_Dataset entries_:
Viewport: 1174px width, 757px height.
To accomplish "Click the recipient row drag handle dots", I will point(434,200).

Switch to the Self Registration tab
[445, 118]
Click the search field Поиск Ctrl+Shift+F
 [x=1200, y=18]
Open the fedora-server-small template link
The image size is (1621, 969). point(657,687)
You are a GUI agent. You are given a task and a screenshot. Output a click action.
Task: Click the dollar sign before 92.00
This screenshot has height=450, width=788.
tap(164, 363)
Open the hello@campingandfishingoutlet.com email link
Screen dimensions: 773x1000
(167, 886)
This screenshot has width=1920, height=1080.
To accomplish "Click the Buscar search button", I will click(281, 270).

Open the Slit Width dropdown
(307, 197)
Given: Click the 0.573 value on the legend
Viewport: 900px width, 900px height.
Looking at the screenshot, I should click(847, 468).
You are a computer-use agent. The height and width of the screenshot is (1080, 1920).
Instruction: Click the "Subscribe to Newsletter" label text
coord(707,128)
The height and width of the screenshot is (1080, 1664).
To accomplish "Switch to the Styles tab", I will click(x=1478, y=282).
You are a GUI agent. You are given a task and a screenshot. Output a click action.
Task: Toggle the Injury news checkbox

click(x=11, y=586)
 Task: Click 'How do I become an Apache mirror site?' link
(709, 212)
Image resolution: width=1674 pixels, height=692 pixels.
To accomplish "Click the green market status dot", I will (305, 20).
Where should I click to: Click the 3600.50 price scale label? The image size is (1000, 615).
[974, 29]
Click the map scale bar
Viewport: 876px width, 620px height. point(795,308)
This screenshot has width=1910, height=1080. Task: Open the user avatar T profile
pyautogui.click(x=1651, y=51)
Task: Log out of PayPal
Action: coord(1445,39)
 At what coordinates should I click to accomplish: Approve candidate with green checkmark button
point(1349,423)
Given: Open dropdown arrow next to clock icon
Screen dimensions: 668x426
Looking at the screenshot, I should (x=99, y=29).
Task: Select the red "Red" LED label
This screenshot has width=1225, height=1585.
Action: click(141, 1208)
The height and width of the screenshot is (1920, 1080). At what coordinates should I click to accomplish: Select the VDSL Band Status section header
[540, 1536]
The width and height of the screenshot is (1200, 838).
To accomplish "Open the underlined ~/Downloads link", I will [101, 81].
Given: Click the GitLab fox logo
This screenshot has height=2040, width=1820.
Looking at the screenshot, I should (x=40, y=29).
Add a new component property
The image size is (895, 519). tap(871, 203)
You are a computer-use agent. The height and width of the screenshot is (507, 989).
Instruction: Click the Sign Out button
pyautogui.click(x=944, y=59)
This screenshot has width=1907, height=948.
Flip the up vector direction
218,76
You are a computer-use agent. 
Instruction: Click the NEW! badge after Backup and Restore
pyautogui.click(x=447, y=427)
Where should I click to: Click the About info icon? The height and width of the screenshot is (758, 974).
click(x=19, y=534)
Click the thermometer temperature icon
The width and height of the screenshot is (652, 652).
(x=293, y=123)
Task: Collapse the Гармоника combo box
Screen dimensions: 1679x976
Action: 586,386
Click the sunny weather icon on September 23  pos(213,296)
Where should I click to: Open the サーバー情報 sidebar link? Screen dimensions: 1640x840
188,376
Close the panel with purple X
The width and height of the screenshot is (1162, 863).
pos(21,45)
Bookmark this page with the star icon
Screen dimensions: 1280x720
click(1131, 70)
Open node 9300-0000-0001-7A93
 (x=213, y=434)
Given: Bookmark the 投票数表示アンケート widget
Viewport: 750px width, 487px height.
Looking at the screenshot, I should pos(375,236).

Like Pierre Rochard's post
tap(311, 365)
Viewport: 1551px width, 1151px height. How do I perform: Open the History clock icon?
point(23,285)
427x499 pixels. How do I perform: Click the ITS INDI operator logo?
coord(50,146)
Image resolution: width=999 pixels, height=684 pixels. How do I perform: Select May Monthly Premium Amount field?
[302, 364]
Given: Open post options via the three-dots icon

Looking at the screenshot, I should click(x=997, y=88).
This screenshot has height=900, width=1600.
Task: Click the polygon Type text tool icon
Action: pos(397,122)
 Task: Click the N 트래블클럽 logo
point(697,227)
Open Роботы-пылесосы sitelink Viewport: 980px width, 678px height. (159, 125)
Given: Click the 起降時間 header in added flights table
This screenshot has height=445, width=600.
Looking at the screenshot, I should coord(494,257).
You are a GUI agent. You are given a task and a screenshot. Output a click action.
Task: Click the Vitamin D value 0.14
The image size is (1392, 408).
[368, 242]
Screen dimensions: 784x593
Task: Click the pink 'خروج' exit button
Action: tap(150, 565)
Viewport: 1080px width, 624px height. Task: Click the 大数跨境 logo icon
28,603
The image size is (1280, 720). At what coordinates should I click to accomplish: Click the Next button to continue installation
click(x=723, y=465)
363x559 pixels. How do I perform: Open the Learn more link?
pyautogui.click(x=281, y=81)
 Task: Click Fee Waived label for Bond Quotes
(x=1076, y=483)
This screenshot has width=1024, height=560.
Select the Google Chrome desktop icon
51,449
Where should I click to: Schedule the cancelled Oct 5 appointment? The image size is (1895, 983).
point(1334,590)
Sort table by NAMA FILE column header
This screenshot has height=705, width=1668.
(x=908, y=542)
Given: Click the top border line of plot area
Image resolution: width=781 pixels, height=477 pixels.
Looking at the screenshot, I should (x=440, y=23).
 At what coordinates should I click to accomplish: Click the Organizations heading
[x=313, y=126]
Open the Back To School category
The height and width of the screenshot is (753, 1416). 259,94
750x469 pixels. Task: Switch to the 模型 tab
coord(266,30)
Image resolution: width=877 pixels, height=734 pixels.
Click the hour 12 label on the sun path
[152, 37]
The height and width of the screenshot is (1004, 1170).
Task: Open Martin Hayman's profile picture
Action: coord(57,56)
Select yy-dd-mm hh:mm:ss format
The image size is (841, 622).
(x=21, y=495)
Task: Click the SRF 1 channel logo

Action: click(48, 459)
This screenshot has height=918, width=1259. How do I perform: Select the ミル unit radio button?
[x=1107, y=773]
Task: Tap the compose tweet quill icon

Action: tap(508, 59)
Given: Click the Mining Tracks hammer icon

_Prompt_: The full set of records above is to be printed again verbatim.

_Response to the exercise_:
Viewport: 1174px width, 757px height.
To accomplish "Click the recipient row drag handle dots", I will point(434,200).

Switch to the Self Registration tab
[445, 118]
Click the search field Поиск Ctrl+Shift+F
 [x=1200, y=18]
Open the fedora-server-small template link
The image size is (1621, 969). point(657,687)
You are a GUI agent. You are given a task and a screenshot. Output a click action.
Task: Click the dollar sign before 92.00
This screenshot has height=450, width=788.
tap(164, 363)
Open the hello@campingandfishingoutlet.com email link
Screen dimensions: 773x1000
(167, 886)
This screenshot has width=1920, height=1080.
To accomplish "Click the Buscar search button", I will click(281, 270).

Open the Slit Width dropdown
(307, 197)
Given: Click the 0.573 value on the legend
Viewport: 900px width, 900px height.
Looking at the screenshot, I should click(847, 468).
You are a computer-use agent. The height and width of the screenshot is (1080, 1920).
Instruction: Click the "Subscribe to Newsletter" label text
coord(707,128)
The height and width of the screenshot is (1080, 1664).
To accomplish "Switch to the Styles tab", I will click(x=1478, y=282).
You are a GUI agent. You are given a task and a screenshot. Output a click action.
Task: Toggle the Injury news checkbox

click(x=11, y=586)
 Task: Click 'How do I become an Apache mirror site?' link
(709, 212)
Image resolution: width=1674 pixels, height=692 pixels.
To accomplish "Click the green market status dot", I will (305, 20).
Where should I click to: Click the 3600.50 price scale label? The image size is (1000, 615).
[974, 29]
Click the map scale bar
Viewport: 876px width, 620px height. point(795,308)
This screenshot has width=1910, height=1080. Task: Open the user avatar T profile
pyautogui.click(x=1651, y=51)
Task: Log out of PayPal
Action: coord(1445,39)
 At what coordinates should I click to accomplish: Approve candidate with green checkmark button
point(1349,423)
Given: Open dropdown arrow next to clock icon
Screen dimensions: 668x426
Looking at the screenshot, I should (x=99, y=29).
Task: Select the red "Red" LED label
This screenshot has width=1225, height=1585.
Action: click(141, 1208)
The height and width of the screenshot is (1920, 1080). At what coordinates should I click to accomplish: Select the VDSL Band Status section header
[540, 1536]
The width and height of the screenshot is (1200, 838).
To accomplish "Open the underlined ~/Downloads link", I will [101, 81].
Given: Click the GitLab fox logo
This screenshot has height=2040, width=1820.
Looking at the screenshot, I should (x=40, y=29).
Add a new component property
The image size is (895, 519). tap(871, 203)
You are a computer-use agent. The height and width of the screenshot is (507, 989).
Instruction: Click the Sign Out button
pyautogui.click(x=944, y=59)
This screenshot has width=1907, height=948.
Flip the up vector direction
218,76
You are a computer-use agent. 
Instruction: Click the NEW! badge after Backup and Restore
pyautogui.click(x=447, y=427)
Where should I click to: Click the About info icon? The height and width of the screenshot is (758, 974).
click(x=19, y=534)
Click the thermometer temperature icon
The width and height of the screenshot is (652, 652).
(x=293, y=123)
Task: Collapse the Гармоника combo box
Screen dimensions: 1679x976
Action: 586,386
Click the sunny weather icon on September 23  pos(213,296)
Where should I click to: Open the サーバー情報 sidebar link? Screen dimensions: 1640x840
188,376
Close the panel with purple X
The width and height of the screenshot is (1162, 863).
pos(21,45)
Bookmark this page with the star icon
Screen dimensions: 1280x720
click(1131, 70)
Open node 9300-0000-0001-7A93
 (x=213, y=434)
Given: Bookmark the 投票数表示アンケート widget
Viewport: 750px width, 487px height.
Looking at the screenshot, I should pos(375,236).

Like Pierre Rochard's post
tap(311, 365)
Viewport: 1551px width, 1151px height. How do I perform: Open the History clock icon?
point(23,285)
427x499 pixels. How do I perform: Click the ITS INDI operator logo?
coord(50,146)
Image resolution: width=999 pixels, height=684 pixels. How do I perform: Select May Monthly Premium Amount field?
[302, 364]
Given: Open post options via the three-dots icon

Looking at the screenshot, I should click(x=997, y=88).
This screenshot has height=900, width=1600.
Task: Click the polygon Type text tool icon
Action: pos(397,122)
 Task: Click the N 트래블클럽 logo
point(697,227)
Open Роботы-пылесосы sitelink Viewport: 980px width, 678px height. (159, 125)
Given: Click the 起降時間 header in added flights table
This screenshot has height=445, width=600.
Looking at the screenshot, I should coord(494,257).
You are a GUI agent. You are given a task and a screenshot. Output a click action.
Task: Click the Vitamin D value 0.14
The image size is (1392, 408).
[368, 242]
Screen dimensions: 784x593
Task: Click the pink 'خروج' exit button
Action: tap(150, 565)
Viewport: 1080px width, 624px height. Task: Click the 大数跨境 logo icon
28,603
The image size is (1280, 720). At what coordinates should I click to accomplish: Click the Next button to continue installation
click(x=723, y=465)
363x559 pixels. How do I perform: Open the Learn more link?
pyautogui.click(x=281, y=81)
 Task: Click Fee Waived label for Bond Quotes
(x=1076, y=483)
This screenshot has width=1024, height=560.
Select the Google Chrome desktop icon
51,449
Where should I click to: Schedule the cancelled Oct 5 appointment? The image size is (1895, 983).
point(1334,590)
Sort table by NAMA FILE column header
This screenshot has height=705, width=1668.
(x=908, y=542)
Given: Click the top border line of plot area
Image resolution: width=781 pixels, height=477 pixels.
Looking at the screenshot, I should (x=440, y=23).
 At what coordinates should I click to accomplish: Click the Organizations heading
[x=313, y=126]
Open the Back To School category
The height and width of the screenshot is (753, 1416). 259,94
750x469 pixels. Task: Switch to the 模型 tab
coord(266,30)
Image resolution: width=877 pixels, height=734 pixels.
Click the hour 12 label on the sun path
[152, 37]
The height and width of the screenshot is (1004, 1170).
Task: Open Martin Hayman's profile picture
Action: coord(57,56)
Select yy-dd-mm hh:mm:ss format
The image size is (841, 622).
(x=21, y=495)
Task: Click the SRF 1 channel logo

Action: click(48, 459)
This screenshot has height=918, width=1259. How do I perform: Select the ミル unit radio button?
[x=1107, y=773]
Task: Tap the compose tweet quill icon

Action: tap(508, 59)
Given: Click the Mining Tracks hammer icon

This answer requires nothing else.